Looking through the listing, how many of its lines hold the word "pixels"? Answer with only the number.

### Data excerpts
Segment Open
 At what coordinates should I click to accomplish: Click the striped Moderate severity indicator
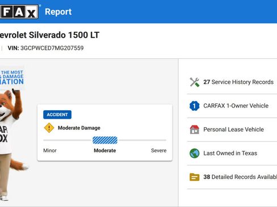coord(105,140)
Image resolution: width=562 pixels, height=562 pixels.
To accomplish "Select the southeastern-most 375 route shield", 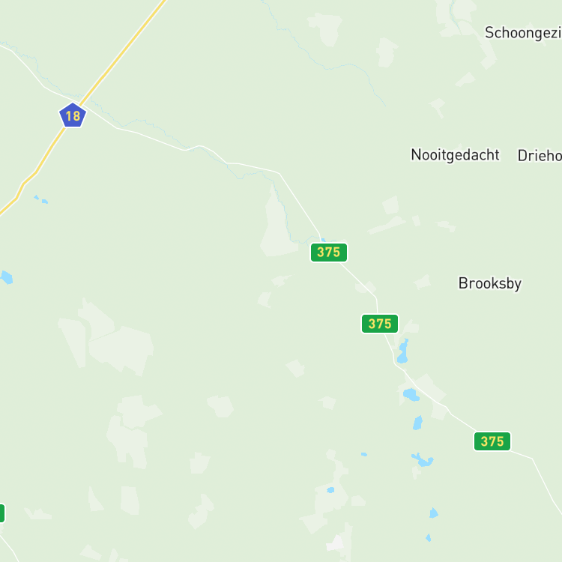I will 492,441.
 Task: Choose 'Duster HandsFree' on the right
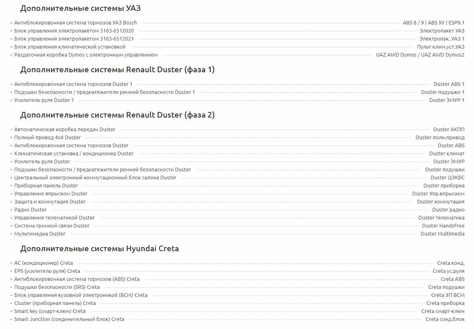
Segment Closed
Segment Open
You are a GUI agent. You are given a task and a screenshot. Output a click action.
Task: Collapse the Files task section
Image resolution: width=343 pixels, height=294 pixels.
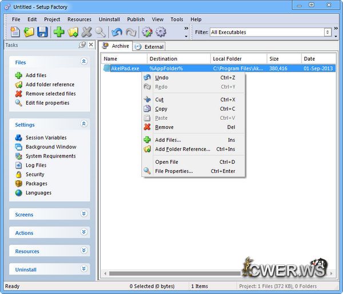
Segment Closed
Segment Open
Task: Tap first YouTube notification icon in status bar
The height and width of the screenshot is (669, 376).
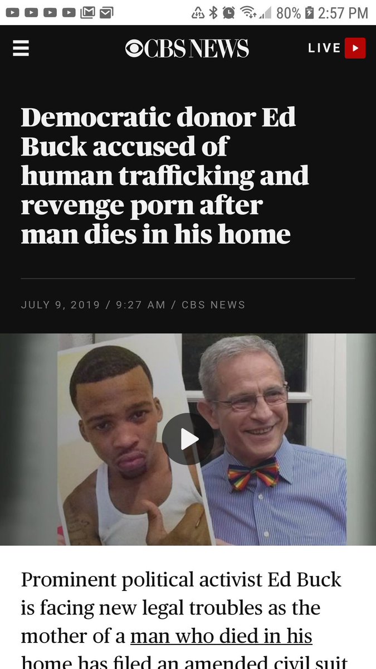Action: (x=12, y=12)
Segment Closed
### Solution to the problem
2